Como era la costumbre del Maestro, se dirigió al templo. Habidas cuentas era Su templo. Era ese lugar donde tantas veces había visitado en forma de nube y fuego. Aquel lugar que una vez estuvo tan lleno de la gloria suya que los sacerdotes no podían ministrar por causa de Su omnipotente presencia. Él, que tantas veces había llenado el templo con Su Shekinah, hoy veía con dolor y rabia en qué lo habían convertido.
La comparación fue dura. El símil aplicado por el Príncipe de la Palabra era exactamente como lo veía Dios. «Mi casa es casa de oración; mas vosotros la habéis hecho cueva de ladrones», fue la sentencia. Pero Él estaba decidido a que aquella realidad cambiara. El cambio no consistía sólo en derribar mesas y destruir jaulas. No. El cambio ya se había venido operando, porque quien estaba lleno de dolor no habitaba ya ese templo como en su gloria pasada. Él era el Tabernáculo de Dios entre los hombres (Juan 1:14).
Y esto de que habitó qué es si no que Dios mismo puso tienda entre los hombres, su majestad y grandeza escogió habitar en tiendas, en cuerpo humano frágil. Tan frágil como las paredes del antiguo Tabernáculo dado a Moisés, el cual también era llevado de un lugar a otro. Ni el Tabernáculo hecho en tiempos de Moisés, ni aun el mismo cuerpo del Maestro podían contener tanta gloria y grandeza.
Con su resurrección Cristo envió la promesa del Padre, el Espíritu Santo, que habitara otro templo que Dios había prometido que construiría Él mismo, uno que el apóstol Pablo describió como «el misterio escondido de los siglos»: La Iglesia de Jesucristo.
Aquello que a nuestro Señor indignó al extremo que le hizo actuar de manera dura, es hoy motivo de indignación y dolor para Él. Hoy también hay cambistas entre nosotros. En la actualidad se observa gente que comercia dentro del templo. Lo más doloroso es que lo hacen también con el templo de Dios, en ellos mismos.
Los cambistas viven cambiando no sólo monedas, sino la gracia, el poder y la santidad que Dios ha puesto en nosotros como Su templo, por cosas superfluas de este mundo, las cuales profanan el templo y colocan al Señor en un segundo lugar en nuestras vidas.
Los que comercian dentro de su propio templo, viven participando de las obras infructuosas de las tinieblas, viven sacrificando puercos en el altar de su corazón, emulando al impío rey de Siria Antíoco Epífanes, quien profanara el templo de Dios sacrificando animales inmundos. ¿Cuántas cosas inmundas sacrificamos los hijos de Dios en nuestro templo? (1ª Corintios 3:16-17, 6:19-20).

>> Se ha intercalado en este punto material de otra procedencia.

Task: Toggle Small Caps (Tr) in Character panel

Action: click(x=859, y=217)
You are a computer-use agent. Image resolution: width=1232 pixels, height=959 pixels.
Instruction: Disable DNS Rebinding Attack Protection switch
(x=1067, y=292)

En la actualidad muchos templos tienen al Espíritu Santo contristado y colocado en un rincón, porque la presencia del pecado deliberado entre los hombres le ha puesto a un lado. Ya no brilla su gloria. Las tinieblas llenan esos templos. La presencia de cambistas y vendedores han usurpado el lugar de Dios. Hemos introducido ídolos en un lugar que Él santificó para sí mismo. Somos dignos de ser azotados y derribadas las mesas y rotas las jaulas que mantiene cautivo al Espíritu Santo en nosotros.

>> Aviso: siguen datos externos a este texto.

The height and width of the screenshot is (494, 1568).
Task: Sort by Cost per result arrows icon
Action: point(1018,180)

Las exigencias del Señor a través del apóstol Pablo para su pueblo, la Iglesia, su templo santo en la tierra, se mantienen incólumes… (2ª Corintios 6:14-18, 7:1). Él ya entró en nosotros, nos hizo Su templo. No podemos ir en pos del Maestro, si no echamos de nosotros la tendencia pecaminosa de los cambistas y vendedores. Sus promesas para los que se santifiquen son grandes.

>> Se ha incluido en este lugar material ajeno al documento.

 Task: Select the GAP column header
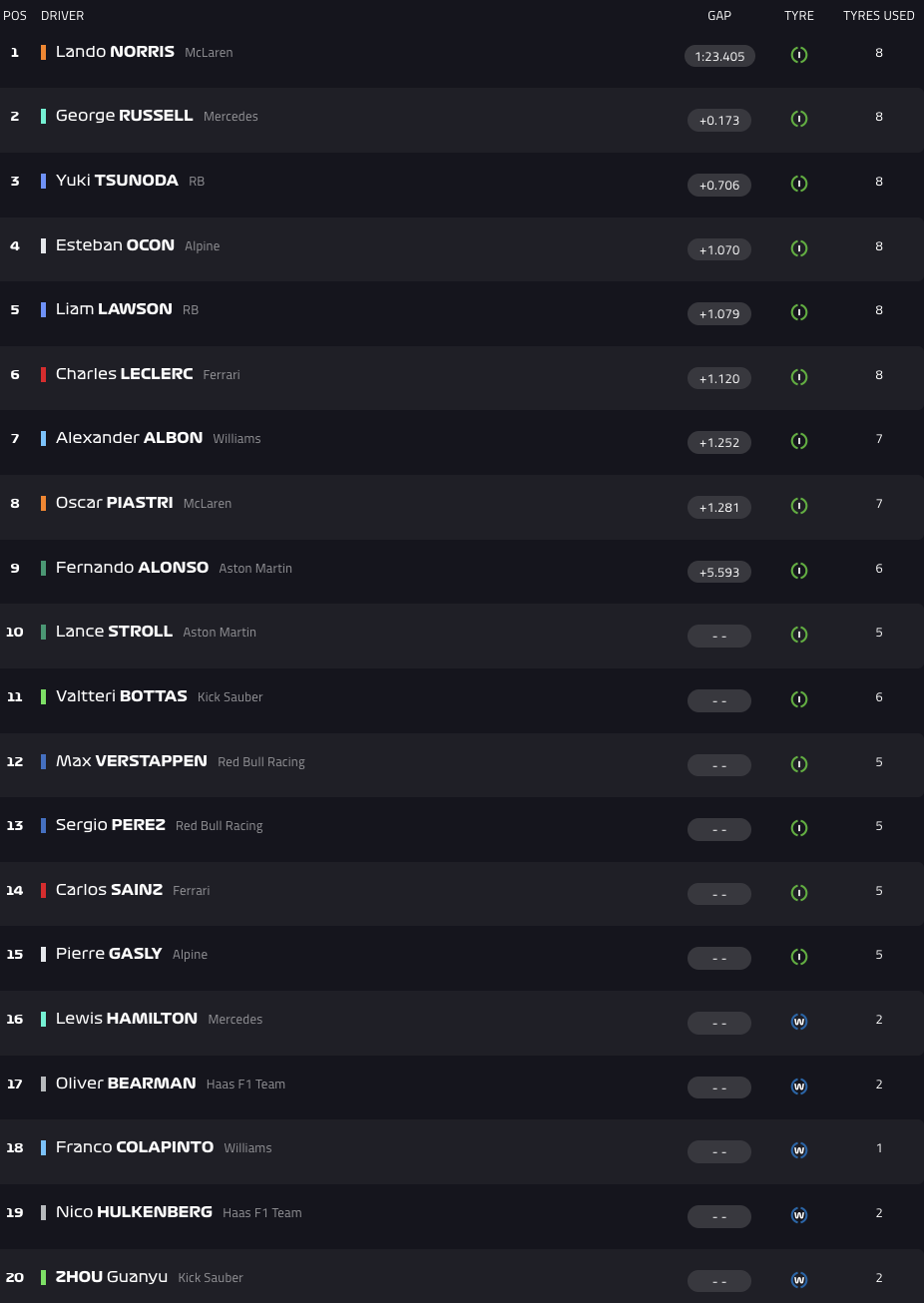point(719,16)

Cuando nos movamos en ese sentido hablaremos y actuaremos tal como Él lo hizo; una vez actuó contra la perversión que había establecido el liderazgo de Israel, «no hallaban nada que pudieran hacerle, porque todo el pueblo estaba suspenso oyéndole» (Lucas 19:48). No sólo nos rodeará la gente suspensos para oírnos, si no que vendrán a ver cómo se manifiesta la gloria de Dios en nosotros y a través de nosotros. Nuestras palabras acompañadas de nuestro testimonio harán que los demás admiren la autoridad y la unción que nos ha sido dada desde lo alto.